* _Texte_:
INTERVIEWS

Chourouk Hriech

Chourouk Hriech pratique toutes les formes du dessin, du papier au mural. Pour retranscrire sa vision du monde, elle a choisi exclusivement le noir et blanc. Elle s’entretient ici avec Nathalie Viot, à l’occasion de la publication d’une première monographie consacrée à son travail.

Nathalie Viot. Comment commences-tu pour tracer les premiers traits?
Chourouk Hriech. Dans mon appréhension de l’espace, il y a une forme de balayage du regard, une navigation physique et visuelle dans la ville. Je vais puiser des données diverses (architectures, ornements, végétaux, signalétiques, mots, personnages, histoires, etc) ou bien elles se révèlent à moi. Je pars peut-être avec une intention mais toujours à l’affut d’une surprise.
Une fois les données récoltées, dérushées et choisies, je commence par la ligne, le plan ou le sujet autour duquel va se ramifier toute la composition du dessin. Je cherche ce qui lui est le plus utile. Cela revient tout simplement à penser le chemin d’un point A à un point B avec certitude. En revanche, le chemin parcouru se cartographie au fur et à mesure, avec tous les doutes et toutes les ratures que cela engage.

* _Exercices à traiter_:
(a) D'après l'entretien, à quelles couleurs Chourouk Hriech se limite-t-elle pour retranscrire sa vision du monde ?
(b) Extrayez de l'entretien tout le passage qui va de « Chourouk Hriech. Dans » jusqu'à « que cela engage. ».

* _Entrées fournies_:
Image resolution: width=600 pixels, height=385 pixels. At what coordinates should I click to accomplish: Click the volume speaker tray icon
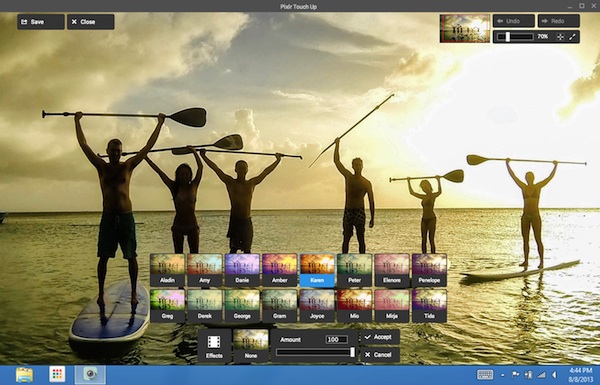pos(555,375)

...

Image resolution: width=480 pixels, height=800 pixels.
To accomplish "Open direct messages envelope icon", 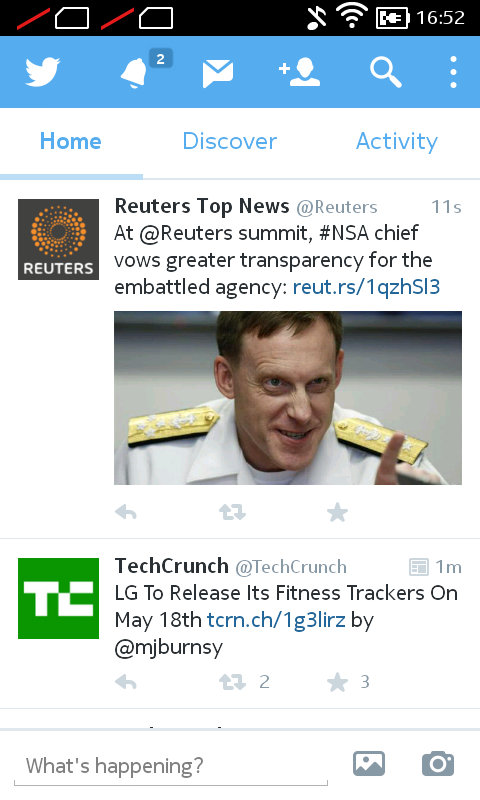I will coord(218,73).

* _Résultats par exercice_:
(a) Au noir et blanc.

(b)
Chourouk Hriech. Dans mon appréhension de l’espace, il y a une forme de balayage du regard, une navigation physique et visuelle dans la ville. Je vais puiser des données diverses (architectures, ornements, végétaux, signalétiques, mots, personnages, histoires, etc) ou bien elles se révèlent à moi. Je pars peut-être avec une intention mais toujours à l’affut d’une surprise.
Une fois les données récoltées, dérushées et choisies, je commence par la ligne, le plan ou le sujet autour duquel va se ramifier toute la composition du dessin. Je cherche ce qui lui est le plus utile. Cela revient tout simplement à penser le chemin d’un point A à un point B avec certitude. En revanche, le chemin parcouru se cartographie au fur et à mesure, avec tous les doutes et toutes les ratures que cela engage.